Neither can the aggravating circumstance of dwelling found by the trial court be applied in the instant
case. The Information alleges only treachery and evident premeditation, not dwelling. Under Sections 8
and 9, Rule 110 of the Revised Rules of Criminal Procedure, a complaint or Information must specify the
qualifying and aggravating circumstances in the commission of the offense.[61] The Revised Rules of
Criminal Procedure took effect on December 1, 2000, and Section 8, Rule 110 is favorable to the accused.
It may be applied retroactively to the instant case.
Accordingly, without the aggravating circumstance of dwelling, the penalty of death was erroneously
imposed by the trial court.
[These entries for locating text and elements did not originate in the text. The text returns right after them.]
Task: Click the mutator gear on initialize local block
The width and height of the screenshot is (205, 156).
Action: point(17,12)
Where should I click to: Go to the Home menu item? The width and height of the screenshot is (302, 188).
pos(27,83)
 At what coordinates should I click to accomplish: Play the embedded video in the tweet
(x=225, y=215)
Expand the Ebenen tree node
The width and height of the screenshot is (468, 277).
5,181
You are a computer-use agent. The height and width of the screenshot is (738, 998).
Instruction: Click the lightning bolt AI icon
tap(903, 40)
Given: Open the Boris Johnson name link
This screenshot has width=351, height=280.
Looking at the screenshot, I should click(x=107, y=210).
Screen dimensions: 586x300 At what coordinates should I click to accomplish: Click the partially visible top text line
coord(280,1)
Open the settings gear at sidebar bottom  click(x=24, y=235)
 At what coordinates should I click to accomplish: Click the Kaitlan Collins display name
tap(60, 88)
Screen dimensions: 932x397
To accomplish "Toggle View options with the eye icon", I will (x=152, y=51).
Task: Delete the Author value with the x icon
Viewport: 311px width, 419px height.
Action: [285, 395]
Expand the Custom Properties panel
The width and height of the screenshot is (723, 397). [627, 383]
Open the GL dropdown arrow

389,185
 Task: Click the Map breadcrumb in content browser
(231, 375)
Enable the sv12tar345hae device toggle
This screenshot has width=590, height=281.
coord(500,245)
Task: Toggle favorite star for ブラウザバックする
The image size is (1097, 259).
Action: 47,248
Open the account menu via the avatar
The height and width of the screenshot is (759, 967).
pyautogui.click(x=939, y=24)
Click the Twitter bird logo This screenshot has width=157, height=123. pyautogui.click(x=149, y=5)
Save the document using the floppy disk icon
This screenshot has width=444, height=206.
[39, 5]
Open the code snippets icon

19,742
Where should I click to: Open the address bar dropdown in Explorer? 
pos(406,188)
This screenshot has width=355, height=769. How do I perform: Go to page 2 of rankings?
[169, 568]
There being no aggravating circumstance, there is no basis for the award of
exemplary damages.[62]
IN VIEW WHEREOF, the decision dated June 22, 1999 of the Regional Trial Court, Caloocan City,
Branch 127 in Criminal Case No. C-54012 (98) is affirmed insofar as accused-appellant Noel Lee is found
guilty of murder for the death of Joseph Marquez. The death sentence imposed by the trial court is
however reduced to reclusion perpetua, there having been no aggravating circumstance in the
commission of said crime. Except for the award of exemplary damages, the award of civil indemnity, other
damages and costs are likewise affirmed.